Cut bread halves lengthwise, cutting to but not through opposite side. Spread mustard on cut sides of bread. Layer with Baked Pork Loin Roast and next 3 ingredients. Close sandwiches, and spread outsides with butter.
Place 1 sandwich in a hot, large skillet over medium heat. Place a heavy skillet on top of sandwich. Cook 2 to 3 minutes on each side or until cheese is melted and sandwich is flat. Repeat with remaining sandwich. Cut each sandwich in half, and serve immediately.
*1/3 lb. thinly sliced Slow-Cooker Pork Butt Roast may be substituted.
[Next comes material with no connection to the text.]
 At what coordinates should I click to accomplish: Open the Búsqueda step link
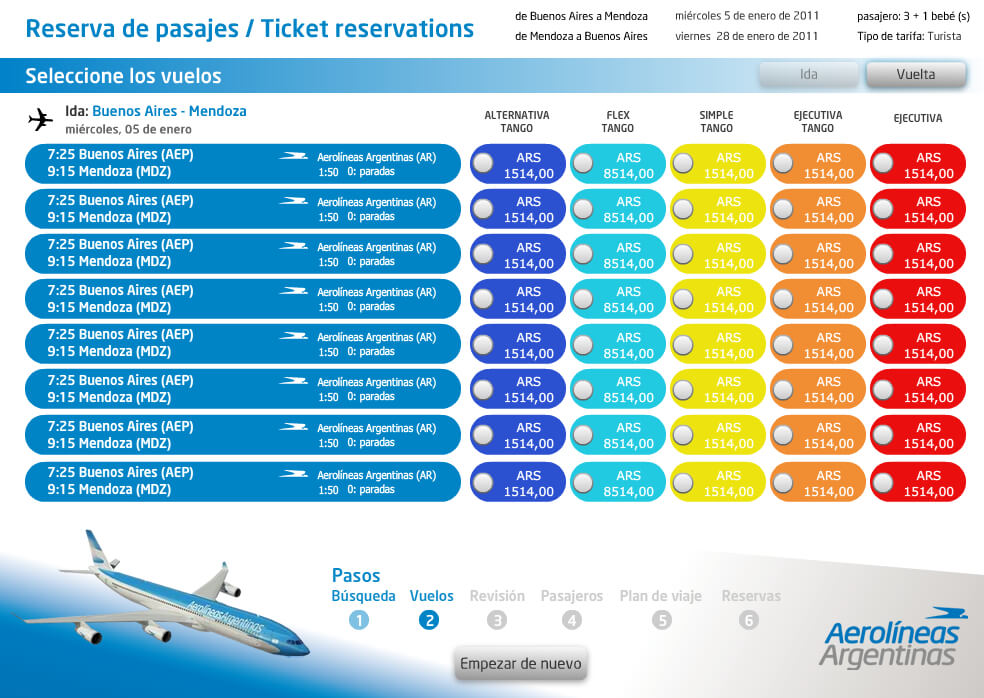coord(363,596)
I am not the kind of cook that can always make the same thing for dinner. That means I am constantly on the lookout for interesting and new things to try out with my family. Tonight these were on our dinner table and I have to say they were quite delicious. My husband always orders the Cuban when we go to his favorite restaurant, but he said these top his usual! Next time, the only change I would make is to use spicy mustard because I thought the sandwiches could use a little more zip. Outside of that--yummy!
Good summertime sandwich recipe. I roasted the pork roast and used a picnic ham from Publix and this turned out great. Couldn't find soft cuban bread but used hoagie rolls and they were a bit too crusty. Might try a softer roll next time. Made 8 sandwiches on cookie sheet and placed cookie sheet over them and smushed down. Wrapped each in tin foil and served poolside. They stayed warm for a long time. Guests loved the change. Load on the mustard and always use the pickles. De-lish with kettle chips and lemonade.